_OBJECTIF_
Transformez les lignes de tous les items en un tableau Markdown à deux colonnes, « N° » et « Ligne ». Omettez les lignes vides et ne reprenez pas les images.

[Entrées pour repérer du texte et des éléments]
>>

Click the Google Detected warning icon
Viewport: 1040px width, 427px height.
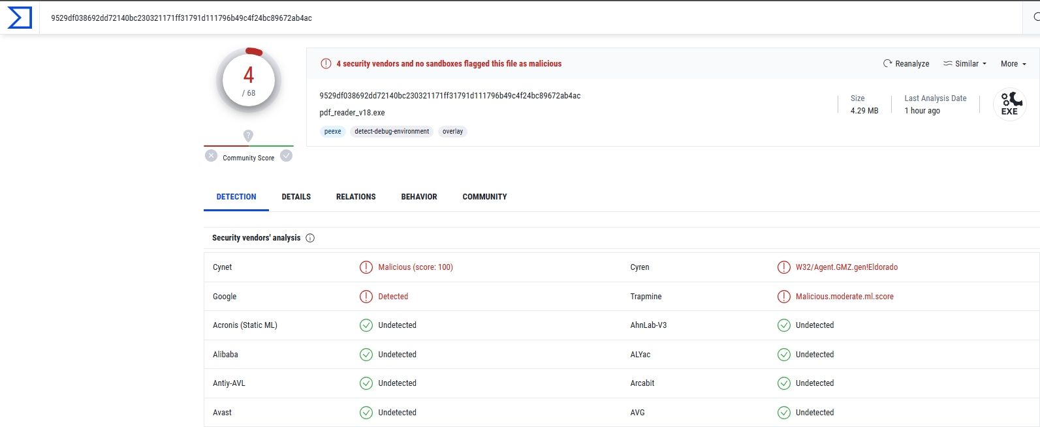coord(366,297)
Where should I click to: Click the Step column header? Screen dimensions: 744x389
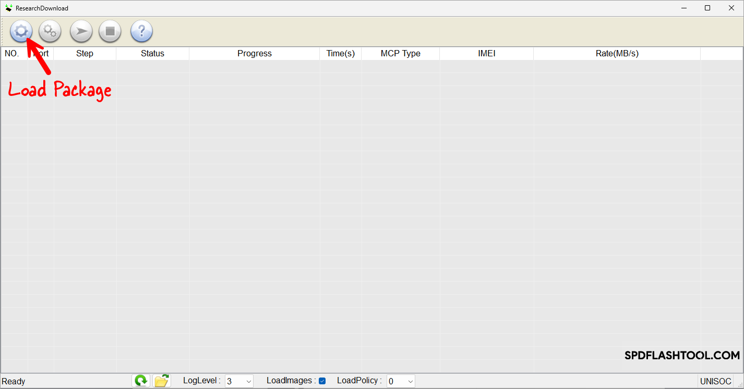click(85, 53)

<<

_RÉSULTAT_
| N° | Ligne |
|---|---|
| 1 | Click the Google Detected warning icon |
| 2 | Viewport: 1040px width, 427px height. |
| 3 | coord(366,297) |
| 4 | Where should I click to: Click the Step column header? Screen dimensions: 744x389 |
| 5 | click(85, 53) |